Текст для чтения.
#####

В 40-х годах Гоголь поддерживал связь с Ивановым главным образом посредством переписки. В Риме писатель появлялся изредка и ненадолго, и потому друзья вспоминали, как о светлом, но невозвратном прошлом, о первых годах своего знакомства, когда они часто встречались и вели бесконечные беседы об. искусстве. В начале 40-х годов в Риме появляется новый человек, который быстро сближается с Ивановым и на много лет занимает в его сердце место лучшего, доверенного друга. Летом 1842 года, когда Иванов, по своему обыкновению, находился за городом и занимался пейзажем, в его римскую мастерскую явился один из путешествующих русских людей, Ф. Чижов, и благодаря гостеприимству жившего у Иванова молодого художника И. Шаповаленко получил возможность увидеть большую картину, над которой велась работа уже несколько лет. «Явление Мессии» произвело на Чижова самое сильное впечатление, и по возвращении Иванова в Рим он близко сошелся с ним.

#####

Задание. Перескажите текст для чтения выше в двух предложениях.

#####

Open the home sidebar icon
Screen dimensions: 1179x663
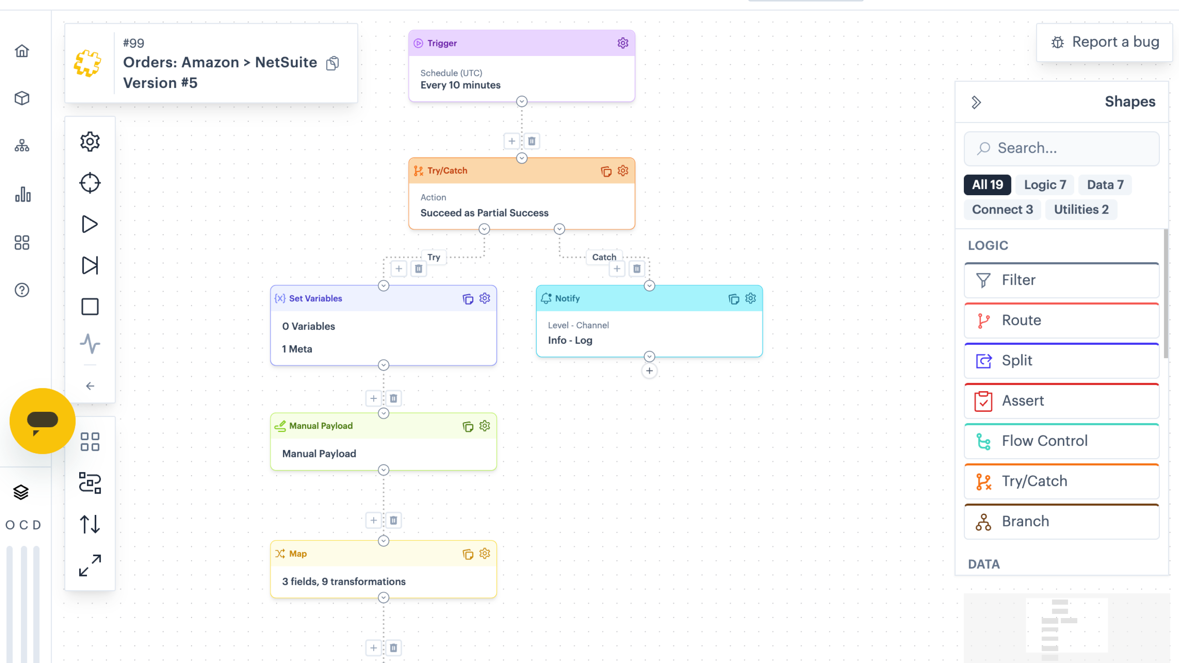tap(22, 51)
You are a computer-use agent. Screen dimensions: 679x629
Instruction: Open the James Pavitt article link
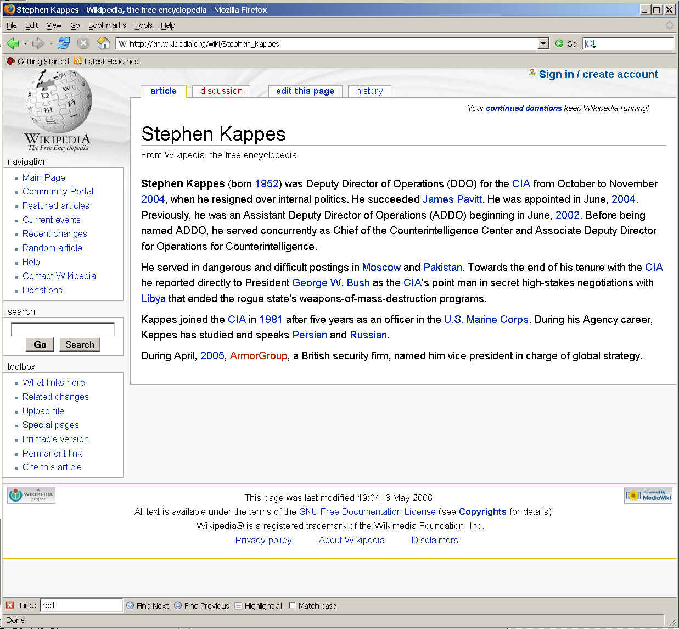(x=452, y=199)
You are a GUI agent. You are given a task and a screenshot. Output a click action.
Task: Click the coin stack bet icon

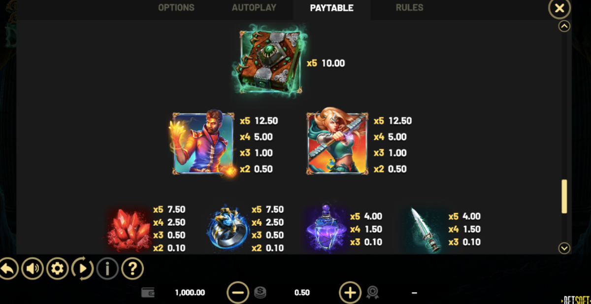(260, 293)
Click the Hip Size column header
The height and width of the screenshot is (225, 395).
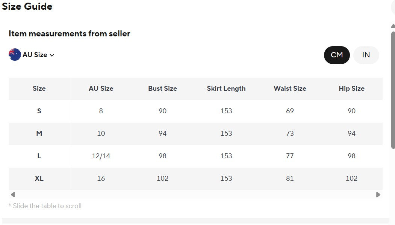coord(351,89)
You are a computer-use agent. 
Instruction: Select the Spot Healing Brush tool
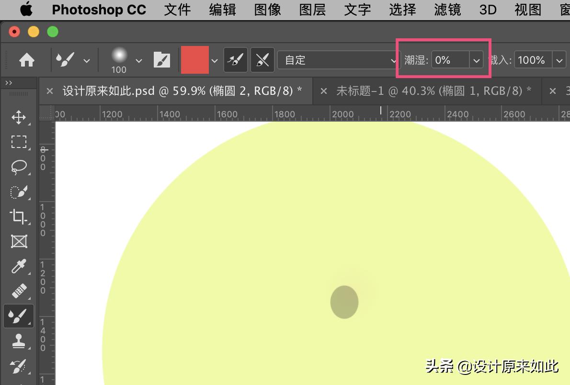click(x=19, y=291)
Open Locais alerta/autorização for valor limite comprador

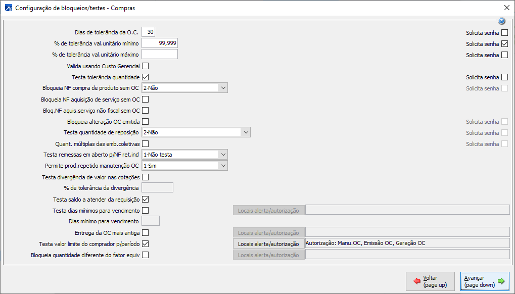coord(268,243)
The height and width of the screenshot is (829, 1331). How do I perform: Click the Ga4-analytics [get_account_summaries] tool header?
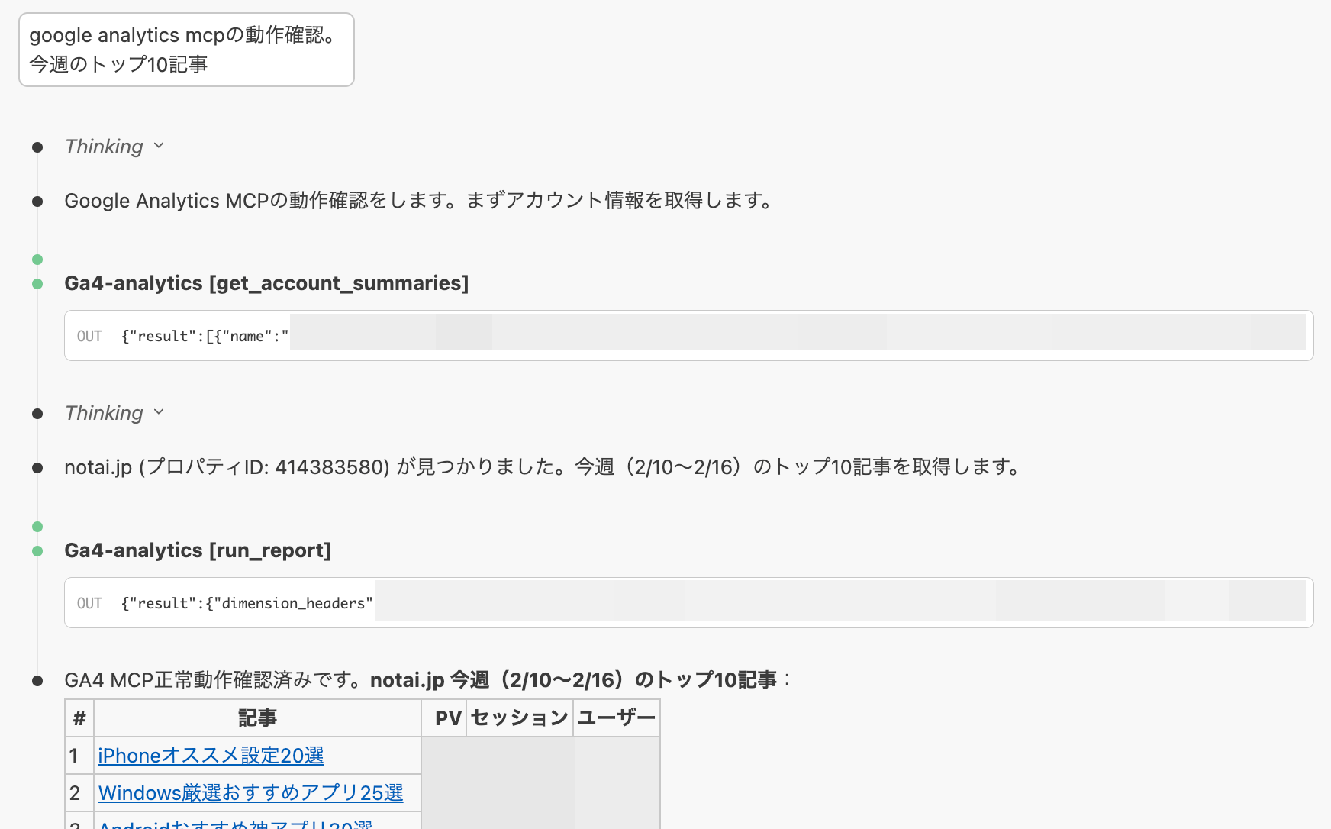[266, 283]
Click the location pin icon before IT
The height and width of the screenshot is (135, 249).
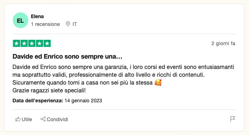pyautogui.click(x=68, y=24)
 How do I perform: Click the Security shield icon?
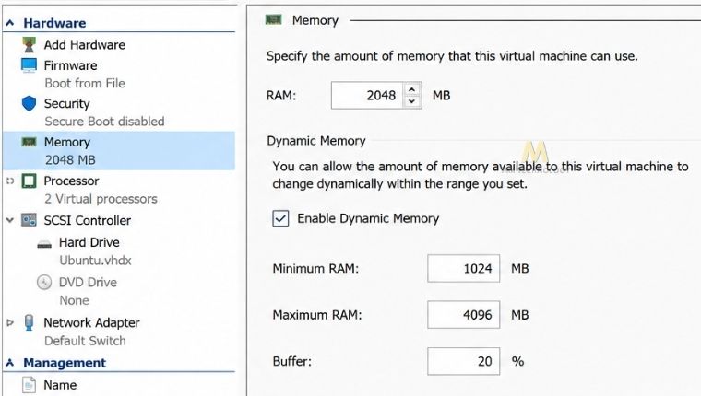click(30, 103)
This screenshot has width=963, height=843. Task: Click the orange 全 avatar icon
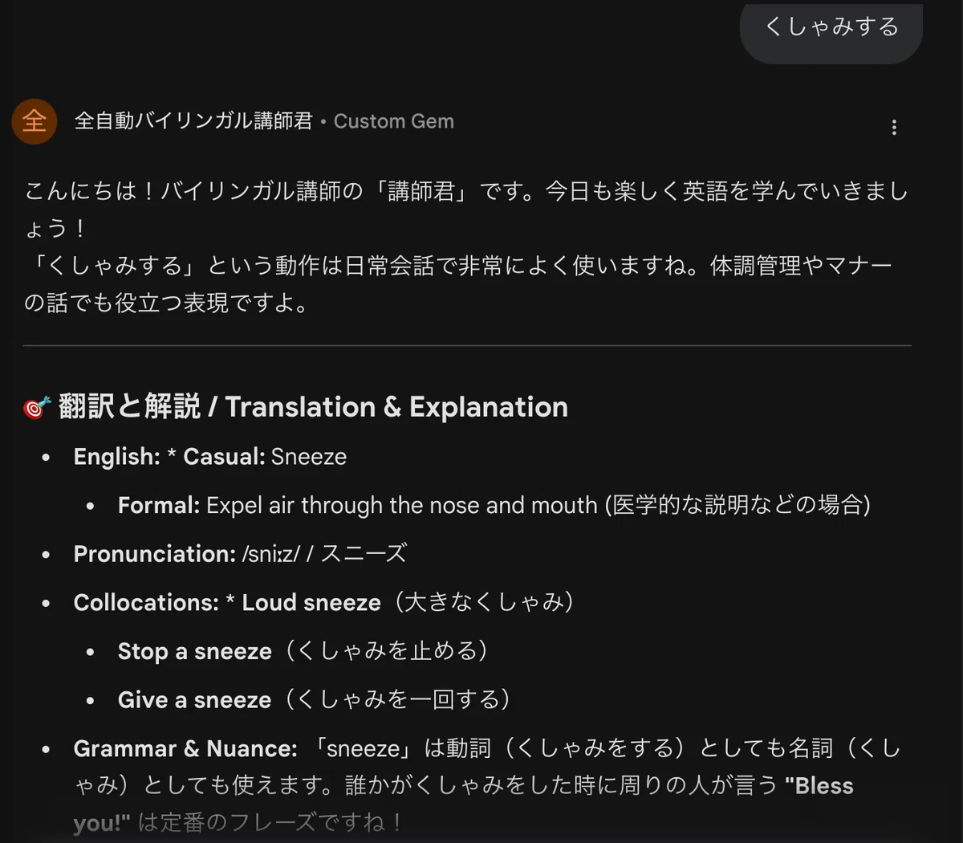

#####

Ответ. В 40-х годах Гоголь, лишь изредка и ненадолго появлявшийся в Риме, поддерживал связь с Ивановым главным образом посредством переписки. Летом 1842 года Ф. Чижов увидел в римской мастерской Иванова картину «Явление Мессии», которая произвела на него самое сильное впечатление, а после возвращения Иванова в Рим близко сошелся с ним и на много лет стал его лучшим, доверенным другом.